Knee clicks, swelling, and sharp twists ruining training? Learn what meniscus tears are, how doctors confirm them, and the safest path back to sport.
The meniscus is shock-absorbing cartilage. When torn, cushioning and stability drop, creating pain, catching, and stiffness with stairs, squats, and turns.
Joint-line tenderness, painful clicks, swelling after activity, stiffness after sitting, and locking during deep bends are classic warning signs needing evaluation
Sudden pivots, awkward landings, deep squats, abrupt stops, or age-related degeneration overload cartilage fibers, increasing tear risk for athletes and active adults.
Examination guides suspicion. MRI confirms tear pattern and location. Arthroscopy visualizes damage directly when imaging is inconclusive or treatment proceeds.
Radial, flap, horizontal, complex, and bucket-handle tears require different strategies depending on size, stability, and vascular zone involvement.
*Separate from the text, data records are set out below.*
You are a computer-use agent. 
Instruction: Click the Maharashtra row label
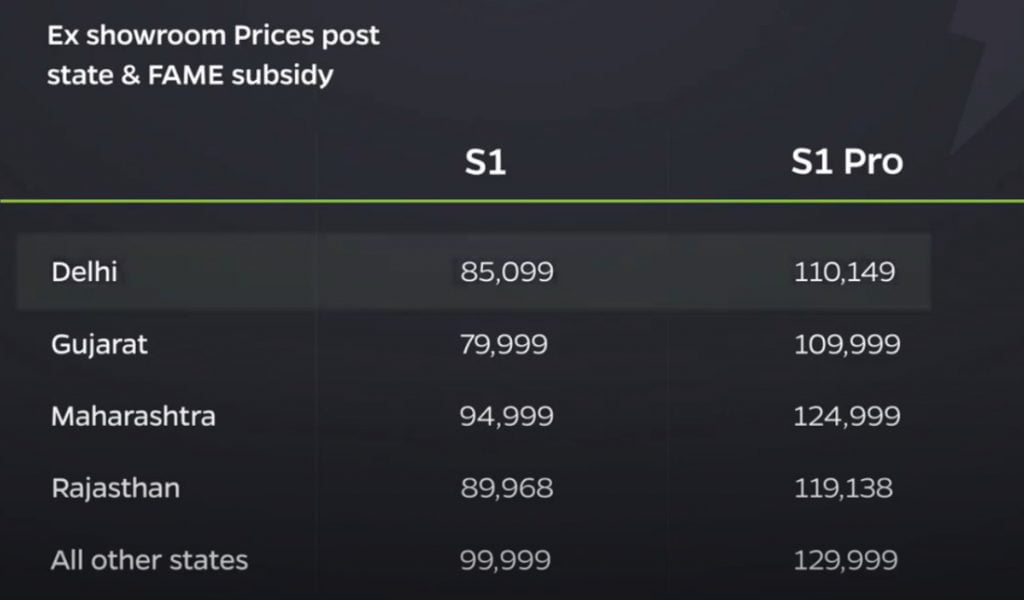[133, 416]
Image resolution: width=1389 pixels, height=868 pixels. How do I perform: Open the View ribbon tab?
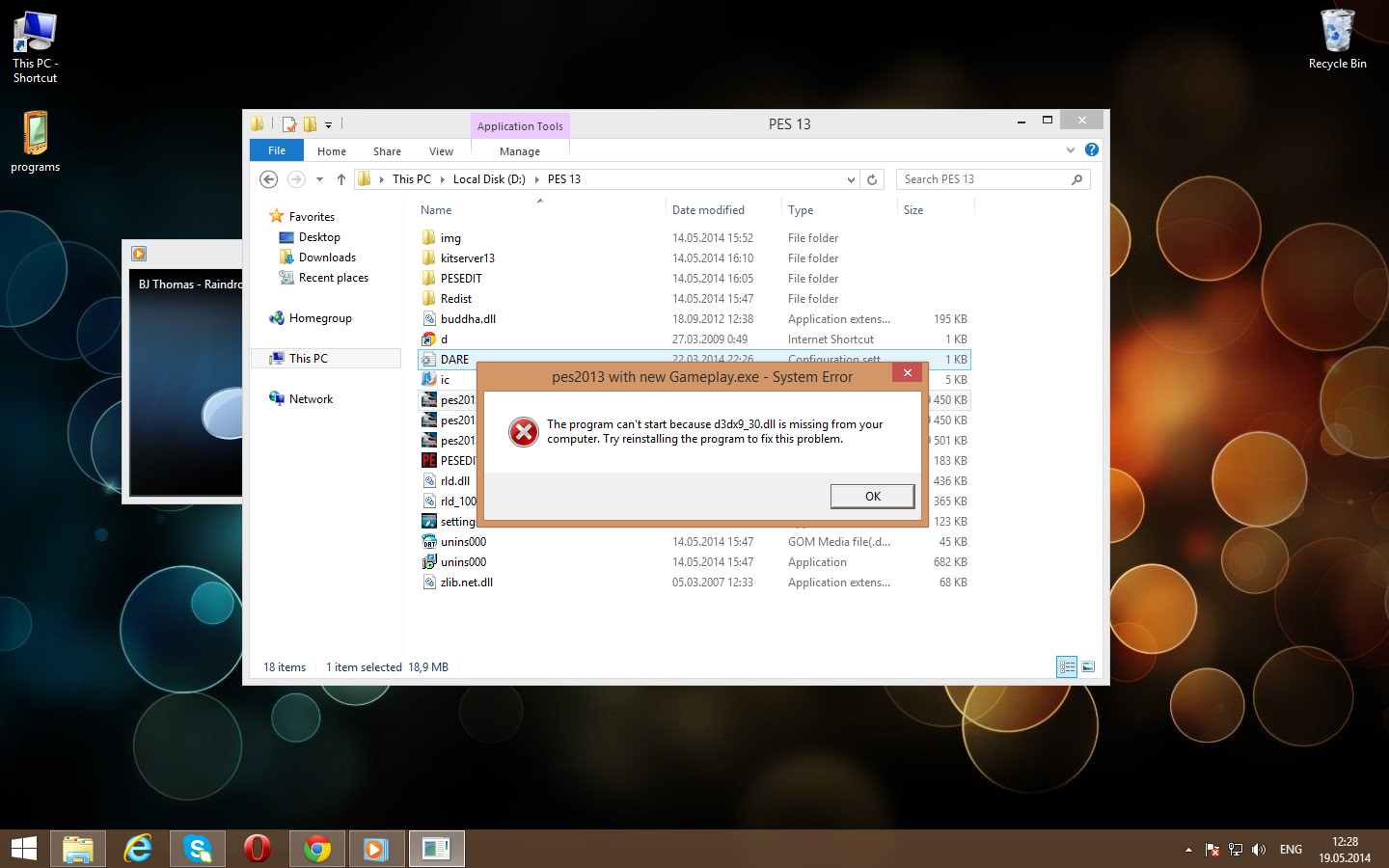[x=441, y=151]
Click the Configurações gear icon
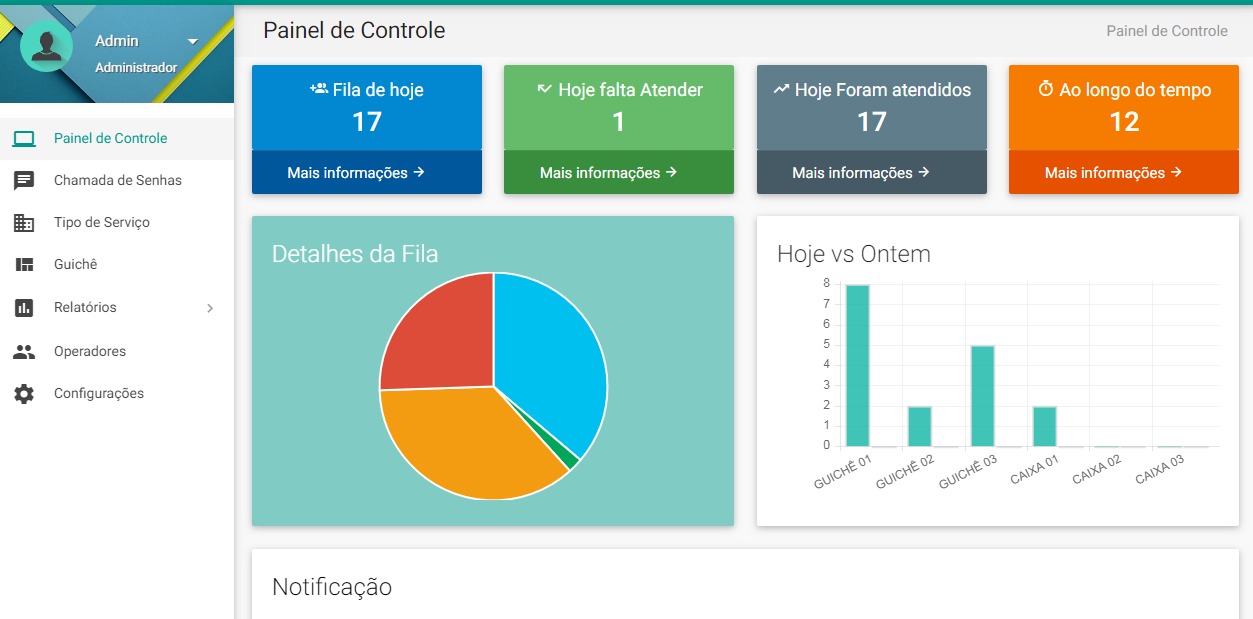The width and height of the screenshot is (1253, 619). click(x=24, y=394)
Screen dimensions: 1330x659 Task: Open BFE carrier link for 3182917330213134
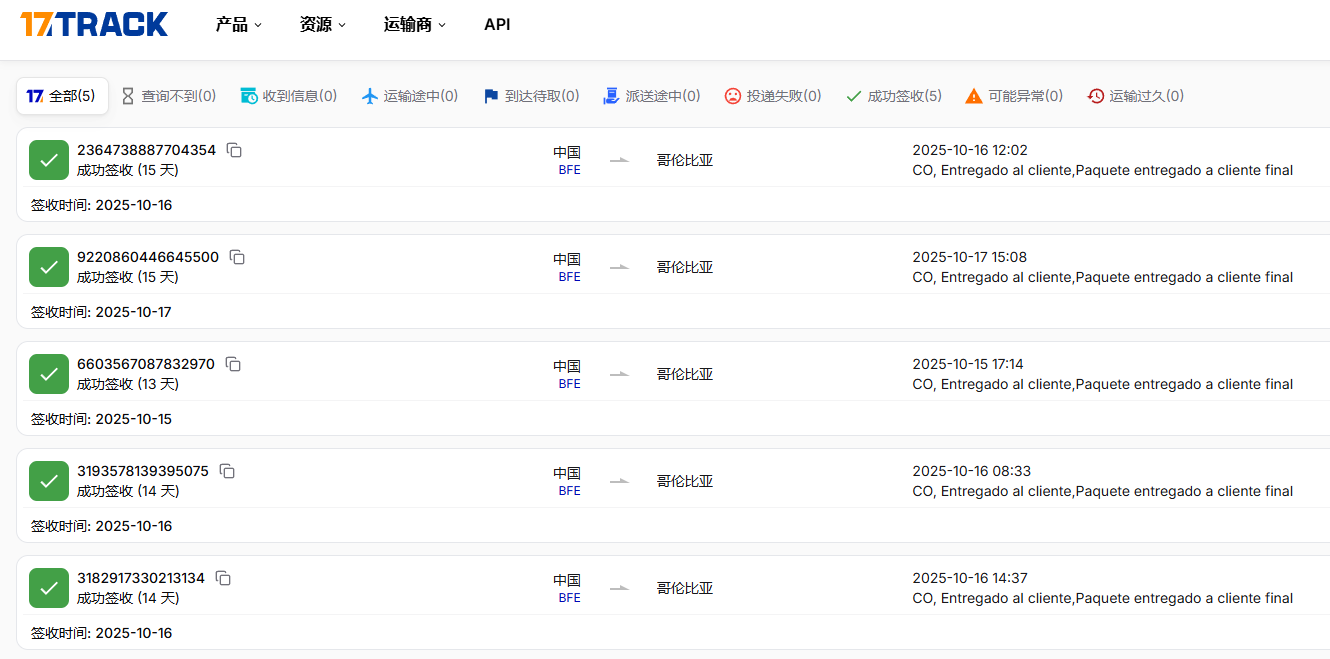pyautogui.click(x=569, y=598)
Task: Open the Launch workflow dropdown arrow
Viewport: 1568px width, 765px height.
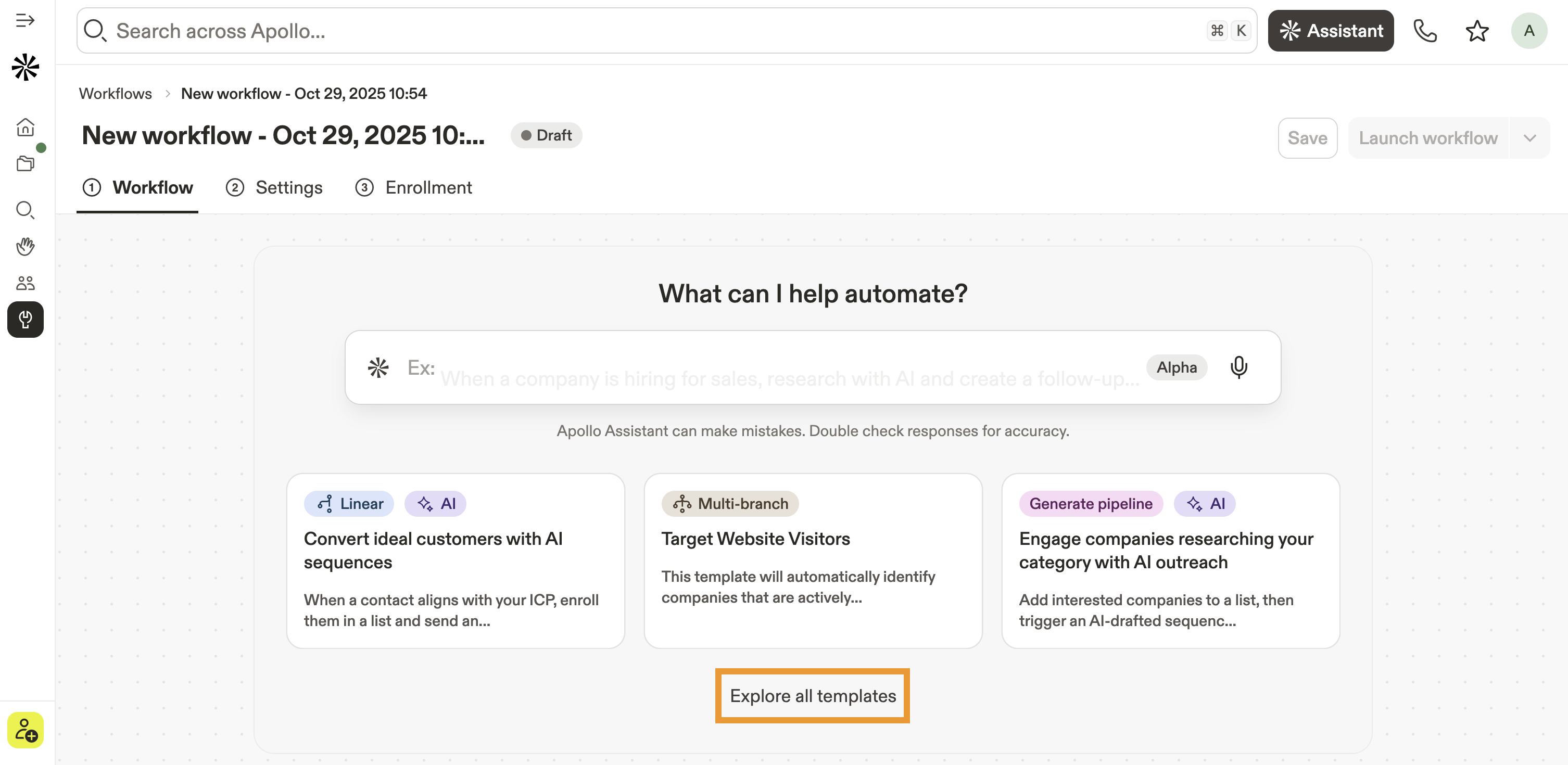Action: click(x=1529, y=138)
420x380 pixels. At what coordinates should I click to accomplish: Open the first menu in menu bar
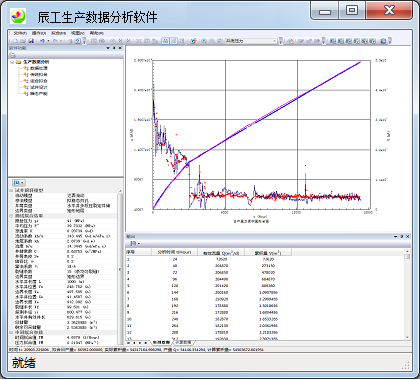point(20,33)
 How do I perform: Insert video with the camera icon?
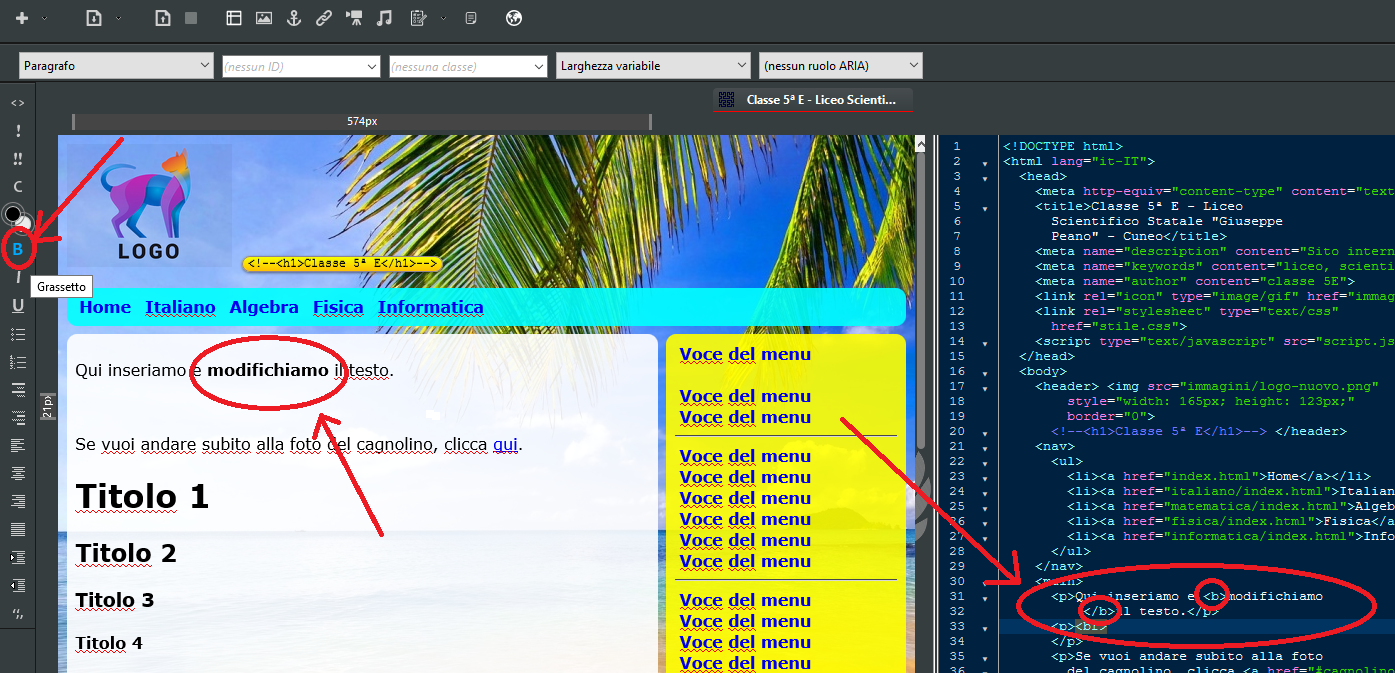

Rest, ice, compression, elevation, anti-inflammatories, and targeted physio rebuilding quadriceps, hamstrings, and hips can stabilize knees and reduce painful catching.
When tissue quality allows, surgeons repair to preserve cushioning. Irreparable segments may need partial meniscectomy to trim frayed, unstable edges.
Control swelling early, restore motion, progress loading, add balance work, then graded jogging before pivots and contact drills after strength criteria are met.